Mr. Campbell asked if there was any way of alleviating the impact of the water line installation to the environment. Mr. Malon said staff would certainly not clear any more trees than absolutely had to be. He said a 16 inch water main, which is rather large, is to be installed on Clark Lane. He said the size of the water line requires a wide trench and staff is asking residents for a 25 foot wide easement, but did not plan on using the entire 25 feet. It was hoped the water main would not have to be placed at the back of the easement. Mr. Malon stated his staff will work with the forester and try not to take out any mature trees, but unfortunately, putting in a water main requires that some trees will need to be removed. He said the City will have a clear right-of-way to dig a trench.
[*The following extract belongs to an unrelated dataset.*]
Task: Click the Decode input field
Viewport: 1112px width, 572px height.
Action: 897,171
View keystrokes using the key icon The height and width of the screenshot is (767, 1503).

Mayor Hindman understood there were power lines that will need to be moved as well. Mr. Malon said whatever right-of-way that is acquired for the water line would certainly accommodate a power line. Mayor Hindman asked if staff opposed burying the power lines. Mr. Malon said it was a matter of cost and this water line is a large main line feeder. He said the power lines could certainly be buried while working on the water main, it was just a matter of cost. Mayor Hindman asked if the same ditch could be used. Mr. Malon said that probably would not occur as the water main will be contained in a very wide ditch and the trench will be very soft and awkward to work in. He said in normal circumstances, an electric line is placed on top of a water line. If it had been a six inch water line, it probably would not have been a problem. Mr. Malon said staff would attempt it if the Council makes that determination.
Mr. Campbell asked how much it would cost to underground the electric in that location. Mr. Malon said the underground cable is a lot more expensive, and switching devices will also need to be installed along the line so that will be an extra cost above standard overhead construction. Mr. Malon stated he would get an estimate for the Council.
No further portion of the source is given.